Впрочем, „прекрасно одеты“ значило совсем не то, что в былые времена. Петроградские интеллектуалы и бонвиваны 1918–1920 годов придумали какой-то невообразимый сумасшедший гротескный костюм из всего, что еще оставалось в их шкафах и сундуках. Смело соединяли несоединимое, новое с заношенным до дыр, вечер с неглиже, зиму с летом, военное с гражданским. „Перелицованное ватное пальто, зеленая шапка «мономаховского» фасона, валенки, сшитые на заказ у вдовы какого-то бывшего министра, из куска бобрика (кажется, когда-то у кого-то лежавшего в будуаре), на медных пуговицах, споротых с чьего-то мундира“ — так одевалась зимой Нина Берберова. Ирина Одоевцева выходила на улицу в демисезонном пальто военных лет, в непременной шляпке — девичьей, соломенной, родом из Прекрасной эпохи — и белых бальных перчатках: „Их у меня было множество — целые коробки и мешки почти новых, длинных бальных перчаток моей матери, сохранявшихся годами аккуратно, «на всякий случай». И вот, действительно, дождавшихся «случая»“. Дамы донашивали то, в чем провожали на фронт Великой войны братьев и мужей. „А вдруг в Европе за это время юбки длинные или носят воланы? Мы ведь остановились в 1916 году — на моде 1916 года“, — спрашивала Ахматова у Чуковского, а тот лишь смущенно плечами пожимал. Некоторые вытаскивали из нафталина „хромые“ юбки Пуаре, а в юбках на „кринолинах“, популярных в 1915–1917 годах, и серых валенках отправлялись в театр. Проклиная бедность, шили нарядные платья из занавесок, а из драпировок — шубы, и не думали, что через несколько лет Соня Делоне и Эльза Скиапарелли сделают то же самое в авангардной и свободной Европе».
Финал и возрождение
После Второй мировой войны мода зацикливается, и в последующие десятилетия мы наблюдаем несколько волн интереса к эстетике двадцатых — например, в 2013-м такую волну вызвала экранизация «Великого Гэтсби» Базом Лурманом.

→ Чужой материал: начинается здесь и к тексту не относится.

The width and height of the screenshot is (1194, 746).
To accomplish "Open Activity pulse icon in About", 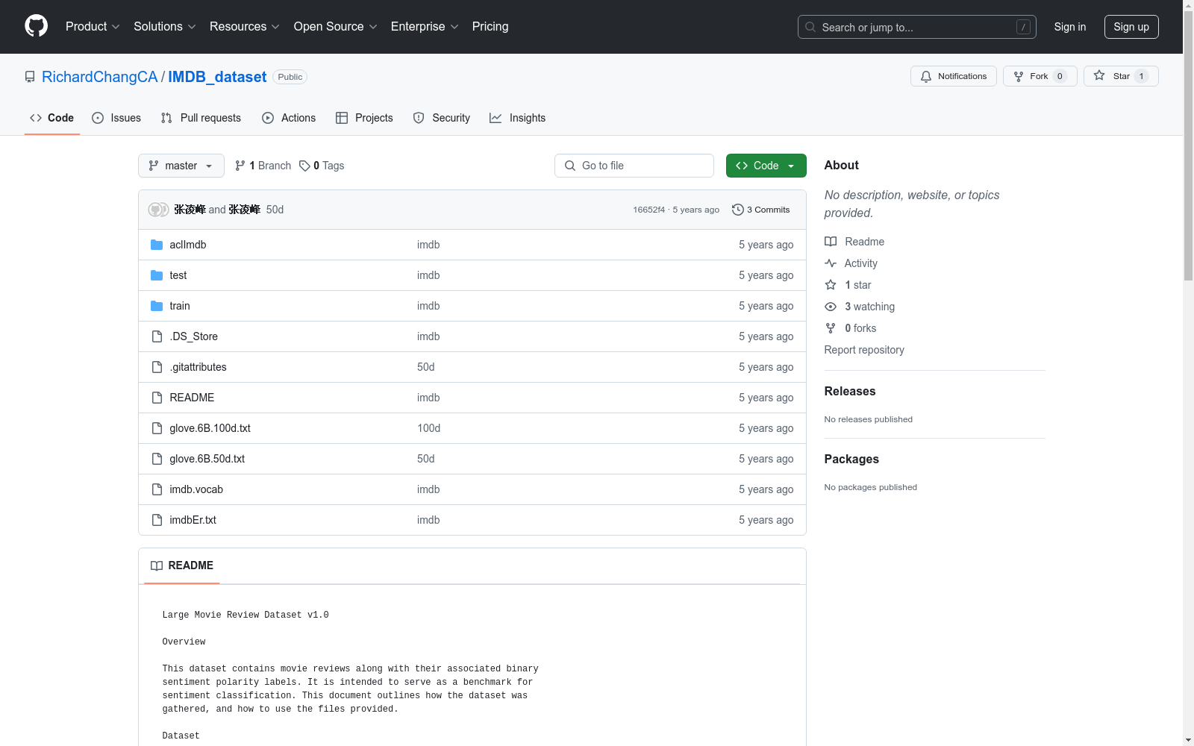I will (831, 263).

Лавочку свободных нравов свернули к середине тридцатых, вспомнив о «Kinder, Küche, Kirche», а после войны модный курс повернулся в сторону ультраженственности. Впервые о «ревущих двадцатых» как следует вспомнили в шестидесятые, Сен-Лоран представил женский смокинг, а чуть позже — стиль сафари, переработанный популярный в двадцатые стиль «негро». Именно в шестидесятые был придуман искусствоведческий термин «ар-деко».
Книга Хорошиловой имеет пласты: в зависимости от того, что вы ищете, она покажет вам историю моды, или историю повседневности, или историю войны и мира. Главное — не питать иллюзий о том, что вы не имеете отношения к моде.